> [Record excerpts]

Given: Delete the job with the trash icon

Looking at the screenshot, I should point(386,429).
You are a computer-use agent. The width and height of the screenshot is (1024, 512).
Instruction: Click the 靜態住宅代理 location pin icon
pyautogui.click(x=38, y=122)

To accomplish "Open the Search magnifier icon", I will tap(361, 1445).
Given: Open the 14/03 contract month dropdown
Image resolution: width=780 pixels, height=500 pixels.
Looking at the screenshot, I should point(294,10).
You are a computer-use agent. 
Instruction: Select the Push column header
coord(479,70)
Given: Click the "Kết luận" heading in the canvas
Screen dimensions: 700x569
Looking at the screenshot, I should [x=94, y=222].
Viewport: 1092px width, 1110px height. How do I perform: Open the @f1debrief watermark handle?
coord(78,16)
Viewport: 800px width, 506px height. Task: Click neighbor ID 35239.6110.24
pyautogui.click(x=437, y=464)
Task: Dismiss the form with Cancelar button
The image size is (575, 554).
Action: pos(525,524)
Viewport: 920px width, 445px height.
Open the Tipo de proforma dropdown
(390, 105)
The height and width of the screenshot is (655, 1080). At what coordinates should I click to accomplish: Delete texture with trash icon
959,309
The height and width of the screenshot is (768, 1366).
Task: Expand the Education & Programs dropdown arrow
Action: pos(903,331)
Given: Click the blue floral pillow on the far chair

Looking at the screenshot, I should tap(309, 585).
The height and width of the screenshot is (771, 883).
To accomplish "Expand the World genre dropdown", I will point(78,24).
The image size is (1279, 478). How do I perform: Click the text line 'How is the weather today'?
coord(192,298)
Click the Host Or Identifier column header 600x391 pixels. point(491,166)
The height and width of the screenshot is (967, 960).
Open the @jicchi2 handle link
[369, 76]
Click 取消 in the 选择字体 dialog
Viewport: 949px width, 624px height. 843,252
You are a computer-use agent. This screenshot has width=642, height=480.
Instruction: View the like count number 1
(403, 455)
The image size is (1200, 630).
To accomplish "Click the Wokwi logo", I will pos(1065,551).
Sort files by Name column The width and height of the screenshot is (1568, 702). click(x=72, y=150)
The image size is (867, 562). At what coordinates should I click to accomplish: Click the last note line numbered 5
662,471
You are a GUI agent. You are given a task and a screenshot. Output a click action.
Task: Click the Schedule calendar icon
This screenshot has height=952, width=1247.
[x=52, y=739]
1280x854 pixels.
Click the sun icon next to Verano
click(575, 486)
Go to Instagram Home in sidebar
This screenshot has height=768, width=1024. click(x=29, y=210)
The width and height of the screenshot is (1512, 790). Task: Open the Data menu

> [Activity] Go through the entries and repeat each one exactly.

> [Result of this task]
Given: Delete the job with the trash icon

Looking at the screenshot, I should point(386,429).
You are a computer-use agent. The width and height of the screenshot is (1024, 512).
Instruction: Click the 靜態住宅代理 location pin icon
pyautogui.click(x=38, y=122)

To accomplish "Open the Search magnifier icon", I will tap(361, 1445).
Given: Open the 14/03 contract month dropdown
Image resolution: width=780 pixels, height=500 pixels.
Looking at the screenshot, I should point(294,10).
You are a computer-use agent. 
Instruction: Select the Push column header
coord(479,70)
Given: Click the "Kết luận" heading in the canvas
Screen dimensions: 700x569
Looking at the screenshot, I should [x=94, y=222].
Viewport: 1092px width, 1110px height. How do I perform: Open the @f1debrief watermark handle?
coord(78,16)
Viewport: 800px width, 506px height. Task: Click neighbor ID 35239.6110.24
pyautogui.click(x=437, y=464)
Task: Dismiss the form with Cancelar button
The image size is (575, 554).
Action: pos(525,524)
Viewport: 920px width, 445px height.
Open the Tipo de proforma dropdown
(390, 105)
The height and width of the screenshot is (655, 1080). At what coordinates should I click to accomplish: Delete texture with trash icon
959,309
The height and width of the screenshot is (768, 1366).
Task: Expand the Education & Programs dropdown arrow
Action: pos(903,331)
Given: Click the blue floral pillow on the far chair

Looking at the screenshot, I should tap(309, 585).
The height and width of the screenshot is (771, 883).
To accomplish "Expand the World genre dropdown", I will point(78,24).
The image size is (1279, 478). How do I perform: Click the text line 'How is the weather today'?
coord(192,298)
Click the Host Or Identifier column header 600x391 pixels. point(491,166)
The height and width of the screenshot is (967, 960).
Open the @jicchi2 handle link
[369, 76]
Click 取消 in the 选择字体 dialog
Viewport: 949px width, 624px height. 843,252
You are a computer-use agent. This screenshot has width=642, height=480.
Instruction: View the like count number 1
(403, 455)
The image size is (1200, 630).
To accomplish "Click the Wokwi logo", I will pos(1065,551).
Sort files by Name column The width and height of the screenshot is (1568, 702). click(x=72, y=150)
The image size is (867, 562). At what coordinates should I click to accomplish: Click the last note line numbered 5
662,471
You are a GUI agent. You are given a task and a screenshot. Output a click action.
Task: Click the Schedule calendar icon
This screenshot has height=952, width=1247.
[x=52, y=739]
1280x854 pixels.
Click the sun icon next to Verano
click(575, 486)
Go to Instagram Home in sidebar
This screenshot has height=768, width=1024. click(x=29, y=210)
The width and height of the screenshot is (1512, 790). Task: Open the Data menu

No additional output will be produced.